Where “I Can’t Go For That (No Can Do)” splits from these admittedly non-noncommercial pariahs is in its intentionally cold demeanor. The bridge is its most euphoric part, but its uplift of “I’d do almost anything thing/That you want me to” is quickly crushed by the bitter deterministic realism of Hall’s admission of “But I can’t go for that…no can do”, sung in an equally distant, detached manner. Here is a disquiet at odds with the comfort food of Yacht rock. Lyrically, the ambivalence of the pronouns ("That", "You") could afford any substitute. Plenty have offered their suggestions. Pop music has a long history of hiding desire behind the pronouns “you” or “it”, but here the “that” does not really seem to signify anything specific. The verses offer little beyond circumstantial, and inadmissible, clues.
The most tempting interpretation of “that” is “love”, which would make Hall seem little more than an icy, proudly self-absorbed dick. It seems like Hall wants girls to exploit his fame for sex, but has no interest in getting involved, which is at least more sincere than the bulk of love songs on the radio. In this “anti-love” scenario, Hall proposes that his paramours “Use the body, now you want my soul”, later daftly admitting that “I can’t go for being twice as nice/I can’t go for just repeating the same old lines”. He doesn’t have time for romance. He just wants a quickie. Or conversely, he thinks romance is dated and too cliched to be meaningful ("same old lines").

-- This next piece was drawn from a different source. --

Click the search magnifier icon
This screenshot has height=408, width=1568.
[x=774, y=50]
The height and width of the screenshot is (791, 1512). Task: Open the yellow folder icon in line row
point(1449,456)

However, this is just one possible analysis. It’s one that fits cozily as a buffer to the greed decade and the rise of the Patrick Bateman types as soundtracked by what has historically been counted as Hall & Oates’s legacy (Huey Lewis, UB40, George Michael, etc.). However, the amount of subcultural capital the group have accumulated suggests that the band have contributed more to music that just pride, vanity, and a world mediated by imagery. The song may not have meant much to me (other than me thinking, like Prince Paul, that it was a cool tune), but the song’s impact on MTV, on Michael Jackson, on blue-eyed soul, on hip-hop, on Junior Boys, on Ben Gibbard, and on chillwave form a vast network of sonic ramifications that make its allure undeniable. Like its subject matter, the song’s place as either nemesis or benefactor of pop music remains an enigma.